Grafana Labs is introducing new visualizations and alerting improvements in the latest version of its platform, which is Grafana 9.0.

A new visual query builder is available for Prometheus and Grafana Loki, as writing queries for those data sources can be a barrier for those new to those tools. By offering a visual builder, users of any skill level will be able to compose, understand, and learn how to use query languages. 

This release also introduces dashboard previews, which allow users to preview the available dashboards, helping them to more quickly determine what dashboard they need. They can also now search for terms in dashboard and panel titles.

The navigation bar also received updates; Now users see a more complete overview of available features and installed integrations. There is also a way to opt in to access starred dashboards from the navigation bar. 

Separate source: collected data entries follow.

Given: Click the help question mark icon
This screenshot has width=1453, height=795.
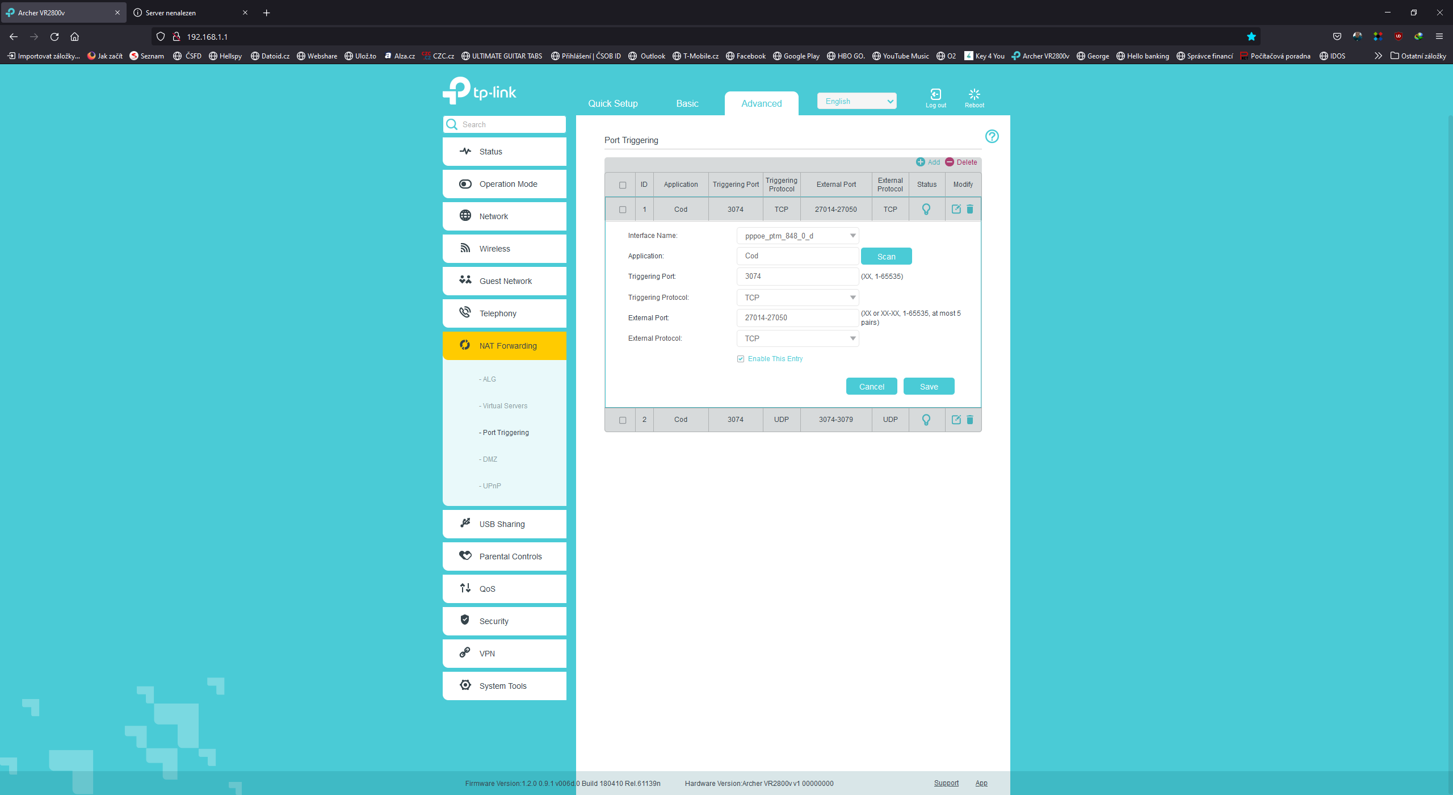Looking at the screenshot, I should coord(992,136).
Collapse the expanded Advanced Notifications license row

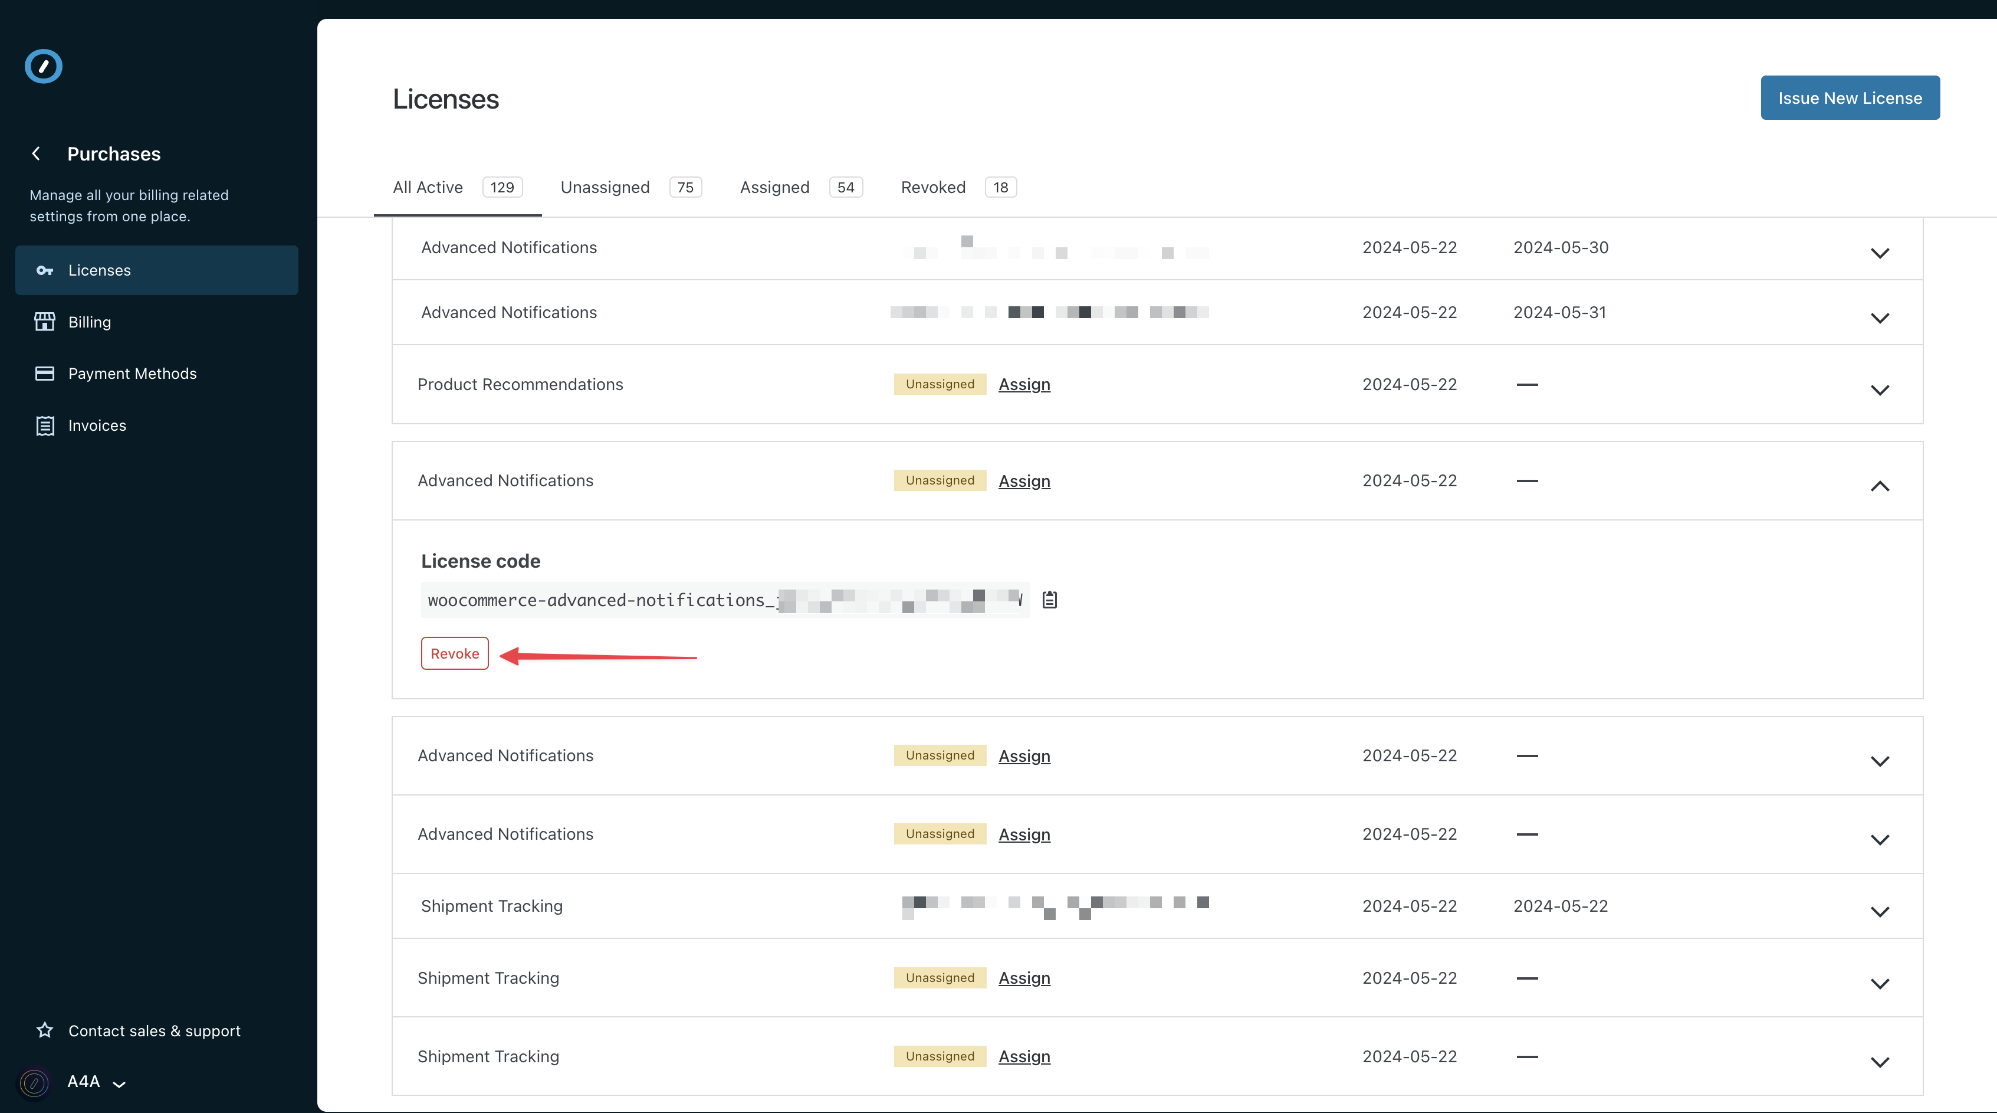[x=1879, y=486]
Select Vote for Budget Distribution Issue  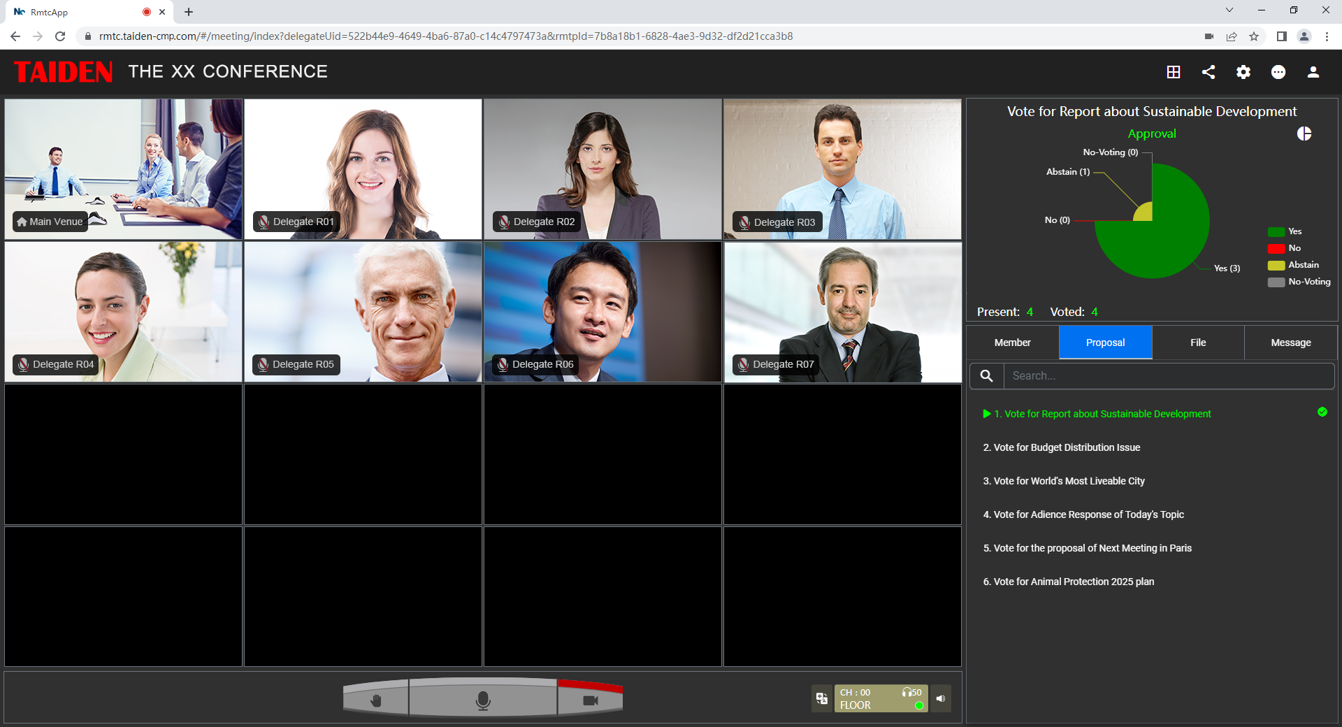(x=1061, y=447)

The heatmap panel has been upgraded with performance enhancements. It is now significantly faster and can render multiple time series, each with thousands of data points. The panel also now supports exemplars (traces), overlay, and Prometheus sparse histograms.

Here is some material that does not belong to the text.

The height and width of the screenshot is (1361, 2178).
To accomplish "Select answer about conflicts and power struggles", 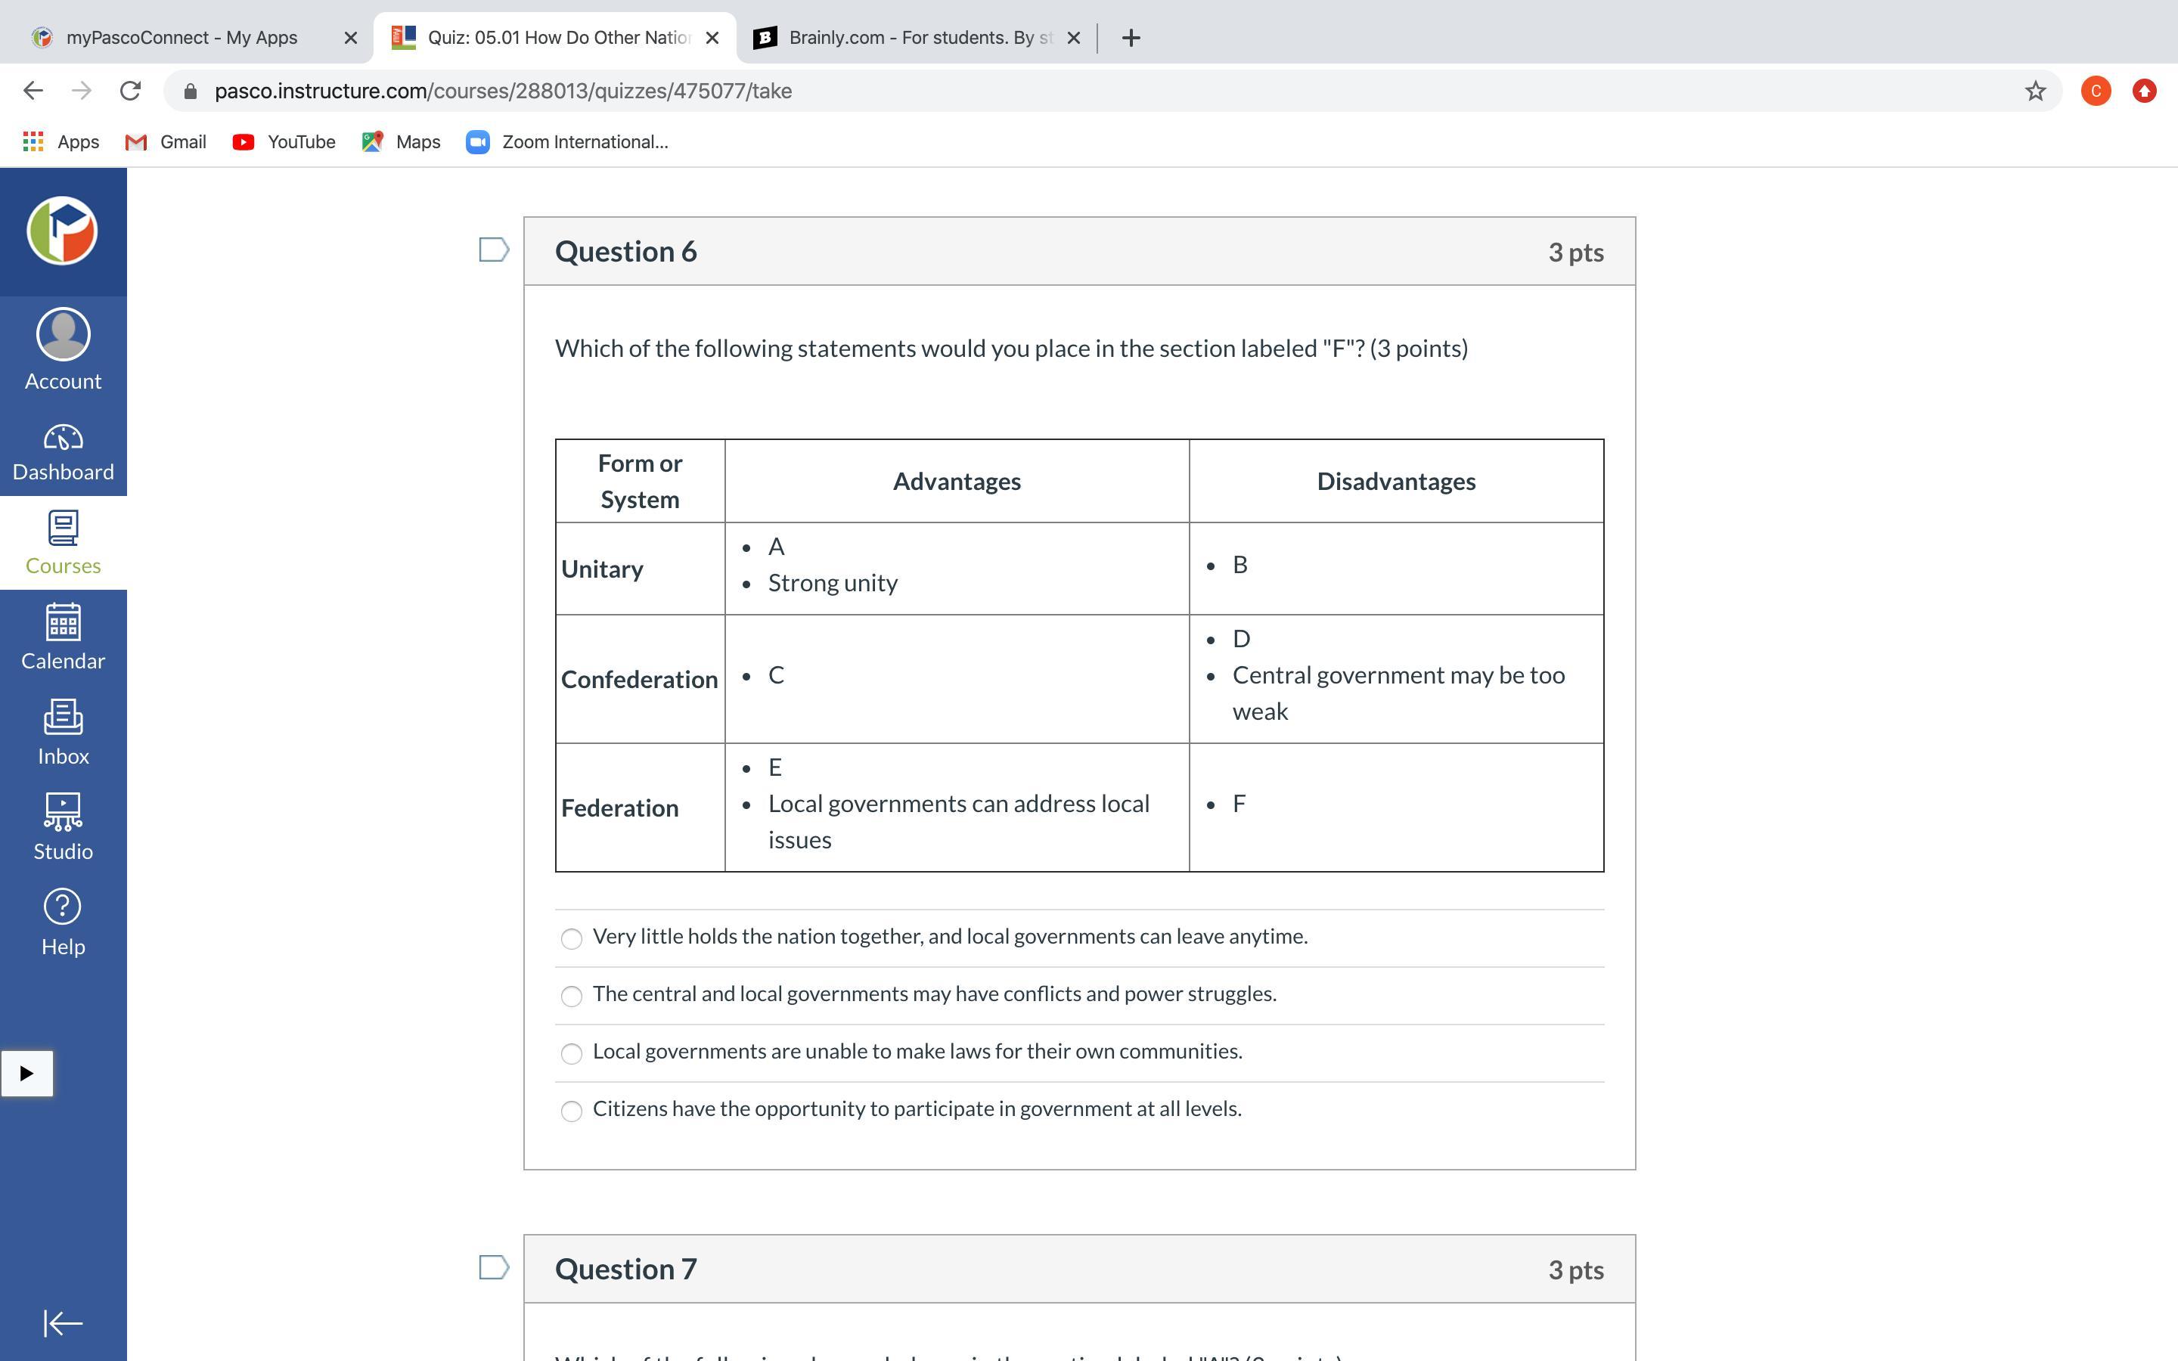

The new alerting system that was introduced in Grafana 8.0 is now the default in Grafana 9.0. The new system unifies Prometheus alerting and Grafana alerting in the same UI. This provides a common experience for users across open source, enterprise, and cloud. 

And finally, envelope encryption is now enabled by default, which adds an additional layer of indirection to the encryption process. 

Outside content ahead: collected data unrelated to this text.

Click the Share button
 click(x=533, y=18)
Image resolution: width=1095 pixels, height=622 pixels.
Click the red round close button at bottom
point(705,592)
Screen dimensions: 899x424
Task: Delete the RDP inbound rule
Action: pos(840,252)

“At Grafana Labs, we’re always asking ourselves how we can make observability, monitoring, data visualization, and dashboarding more relevant, powerful, and easy to use, and that has been a huge influence on this 9.0 release,” said Torkel Ödegaard, co-founder and chief Grafana officer at Grafana Labs.  We’ve been continuously releasing and refining these aspects of Grafana, and our new query builders, visualizations, alerting, and security measures are the result of that work.” 

The company also announced an open-source version of Grafana OnCall, which is a tool for managing on-call employees.  

According to Grafana Labs, not all companies have been able to take advantage of the cloud-based version of Grafana OnCall, due to barriers like security requirements, legal issues around sensitive data, or limited connectivity.

By open-sourcing it, companies will be able to install it and manage it themselves, which will enable them to use it while also meeting those needs and requirements. 

“We wanted to make OnCall open source as soon as we felt it was ready for users to run it themselves easily and reliably,” said Matvey Kukuy, project co-creator and senior engineering manager at Grafana Labs. “We feel it’s ready now.”